Department of Mathematics, Imperial College London, London SW7 2AZ, UK.
Department of Surgery and Cancer, Imperial College London, London W12 0NN, UK.
Bioinformatics. 2022 Aug 10;38(16):3918-3926. doi: 10.1093/bioinformatics/btac416.
Few Bayesian methods for analyzing high-dimensional sparse survival data provide scalable variable selection, effect estimation and uncertainty quantification. Such methods often either sacrifice uncertainty quantification by computing maximum a posteriori estimates, or quantify the uncertainty at high (unscalable) computational expense.

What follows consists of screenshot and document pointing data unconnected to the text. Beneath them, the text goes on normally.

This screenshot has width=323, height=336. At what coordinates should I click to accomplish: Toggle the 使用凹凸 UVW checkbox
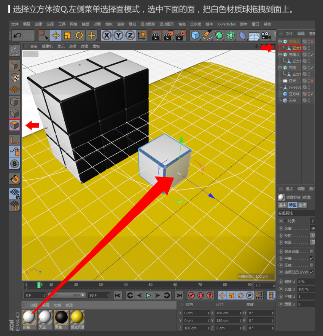[x=312, y=272]
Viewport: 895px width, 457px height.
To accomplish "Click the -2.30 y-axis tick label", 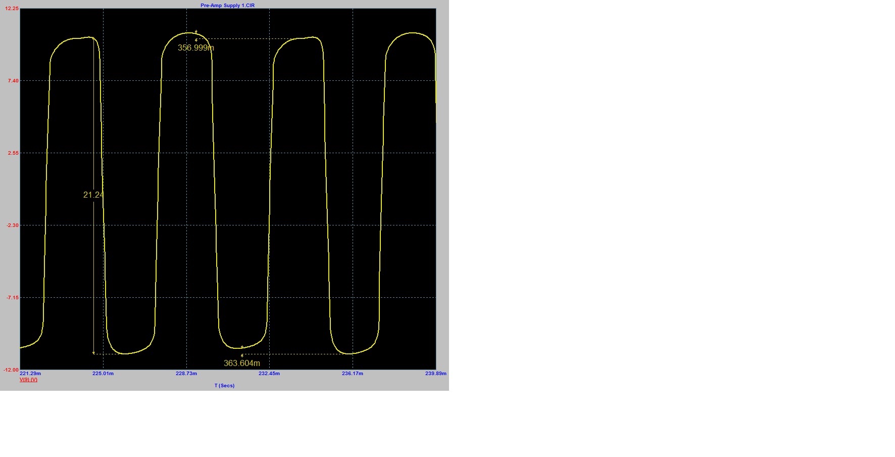I will coord(13,225).
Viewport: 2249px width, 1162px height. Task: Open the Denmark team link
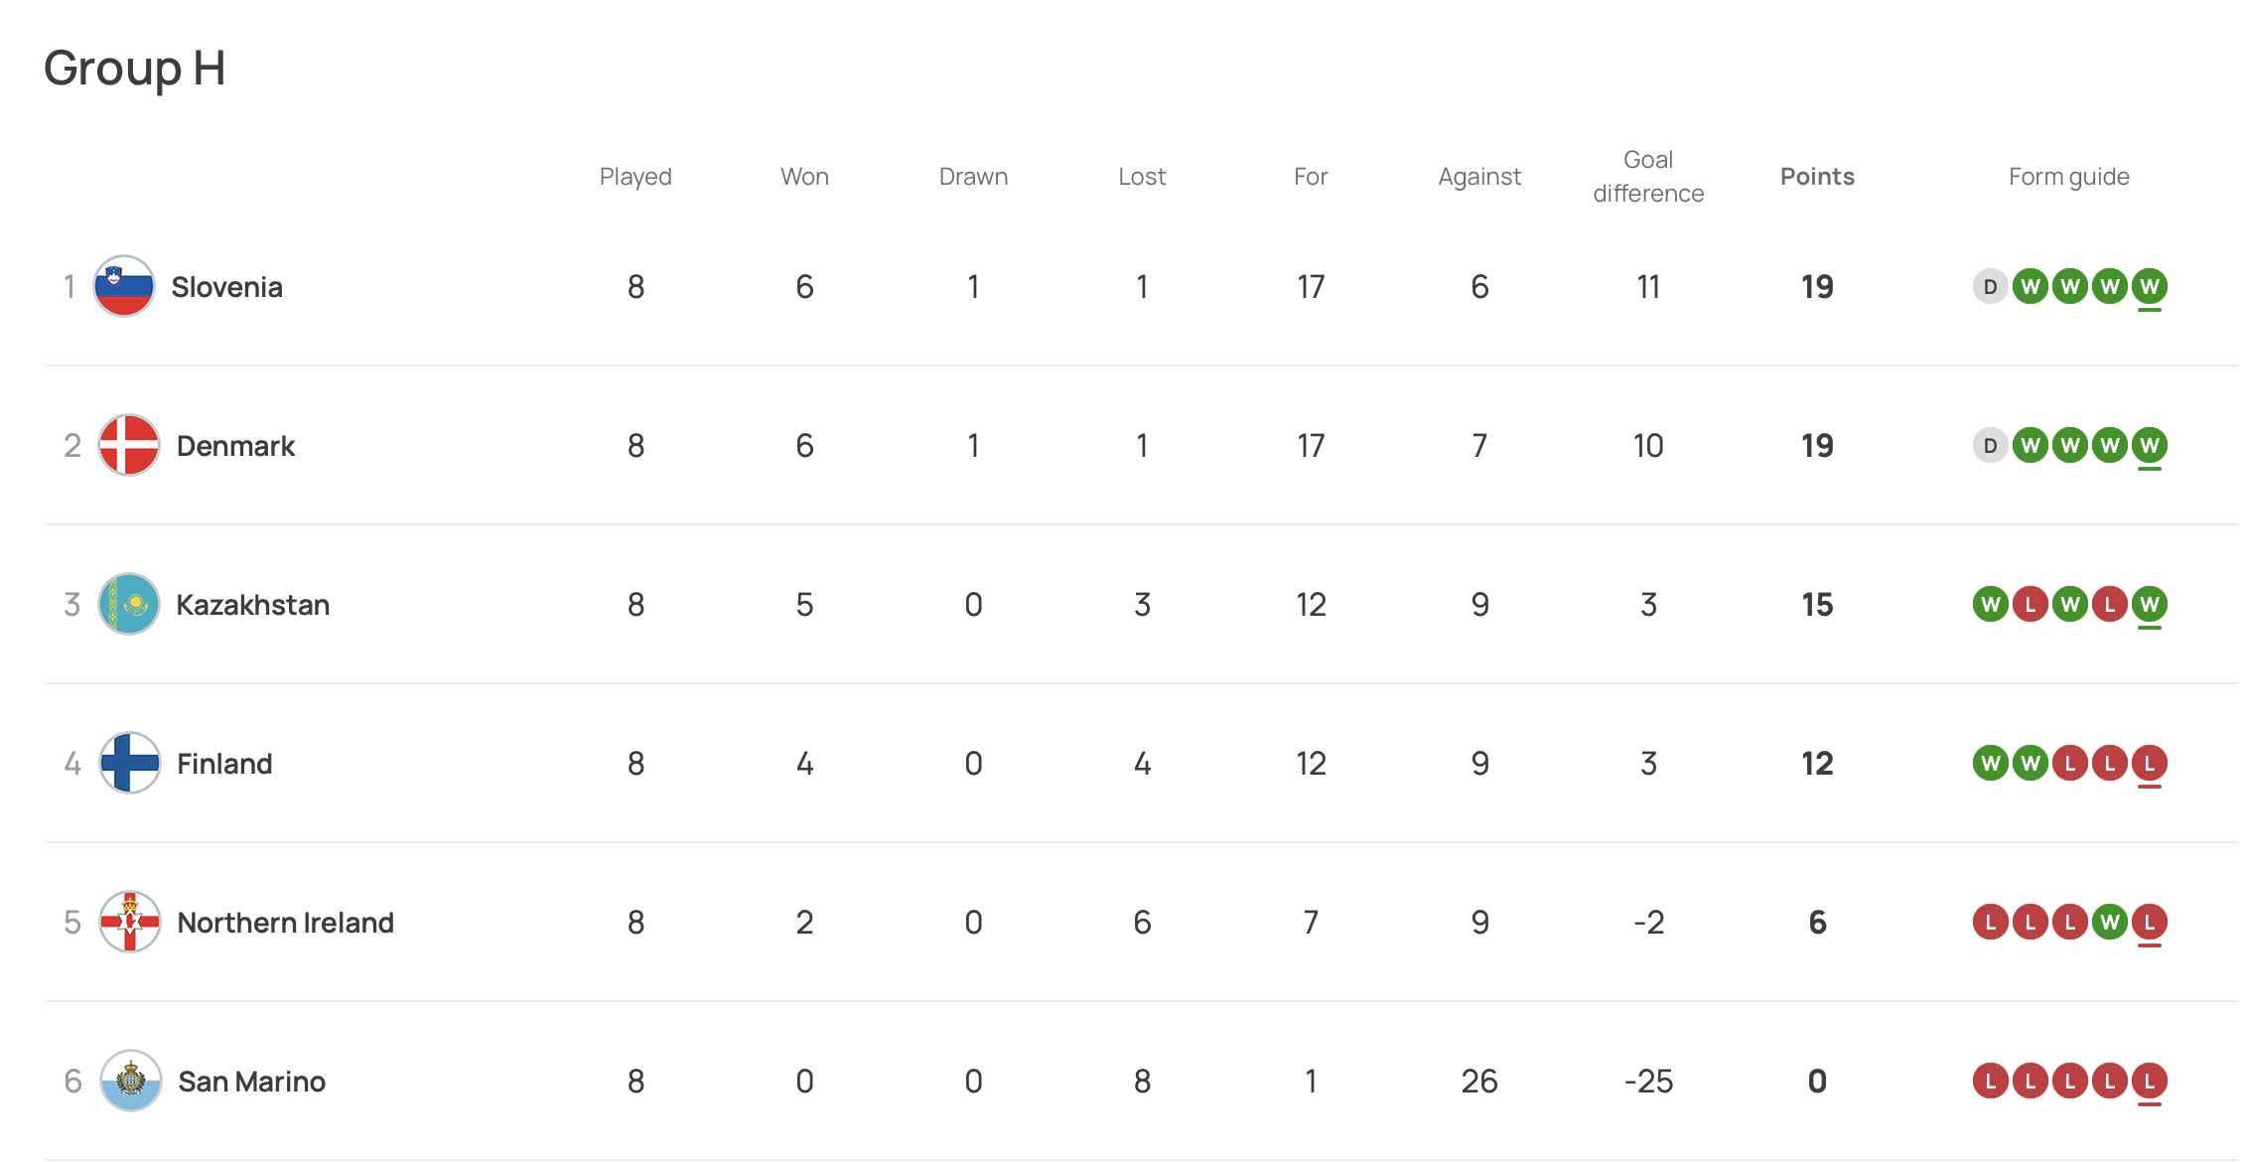(235, 446)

We bridge this gap and develop an interpretable and scalable Bayesian proportional hazards model for prediction and variable selection, referred to as sparse variational Bayes. Our method, based on a mean-field variational approximation, overcomes the high computational cost of Markov chain Monte Carlo, whilst retaining useful features, providing a posterior distribution for the parameters and offering a natural mechanism for variable selection via posterior inclusion probabilities. The performance of our proposed method is assessed via extensive simulations and compared against other state-of-the-art Bayesian variable selection methods, demonstrating comparable or better performance. Finally, we demonstrate how the proposed method can be used for variable selection on two transcriptomic datasets with censored survival outcomes, and how the uncertainty quantification offered by our method can be used to provide an interpretable assessment of patient risk.

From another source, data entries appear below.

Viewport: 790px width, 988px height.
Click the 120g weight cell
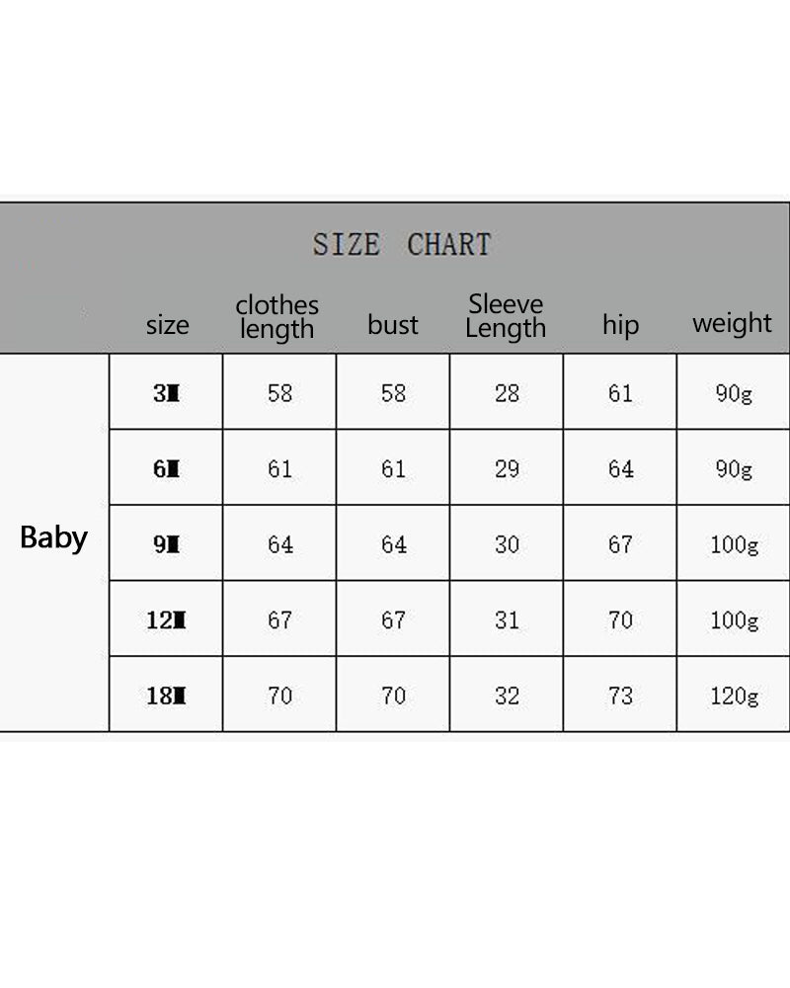(734, 696)
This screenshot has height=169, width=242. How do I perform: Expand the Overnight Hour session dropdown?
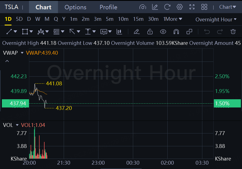[216, 19]
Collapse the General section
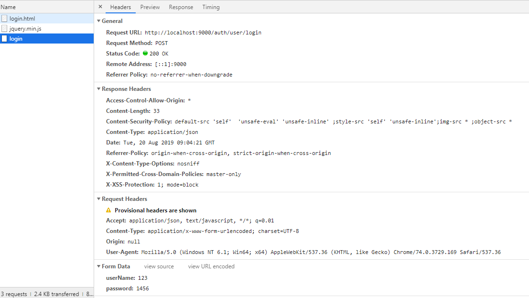This screenshot has width=529, height=298. 99,21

our method has been implemented as a freely available R package survival.svb (https://github.com/mkomod/survival.svb).
Supplementary data are available at Bioinformatics online.
很少有贝叶斯方法可以分析高维稀疏生存数据,这些方法提供可扩展的变量选择、效果估计和不确定性量化。这些方法往往要么通过计算最大后验估计来牺牲不确定性量化,要么以高(不可扩展)的计算成本来量化不确定性。
我们弥合了这一差距,开发了一种可解释且可扩展的贝叶斯比例风险模型,用于预测和变量选择,称为稀疏变分贝叶斯。我们的方法基于均值场变分逼近,克服了马尔可夫链蒙特卡罗的高计算成本,同时保留了有用的特征,为参数提供了后验分布,并通过后验包含概率提供了一种自然的变量选择机制。通过广泛的模拟评估了我们提出的方法的性能,并将其与其他最先进的贝叶斯变量选择方法进行了比较,证明了我们的方法具有可比性或更好的性能。最后,我们展示了如何在具有删失生存结局的两个转录组数据集上使用我们提出的方法进行变量选择,以及我们的方法提供的不确定性量化如何用于提供对患者风险的可解释评估。
我们的方法已作为一个免费的 R 包 survival.svb(https://github.com/mkomod/survival.svb)实现。
补充数据可在生物信息学在线获得。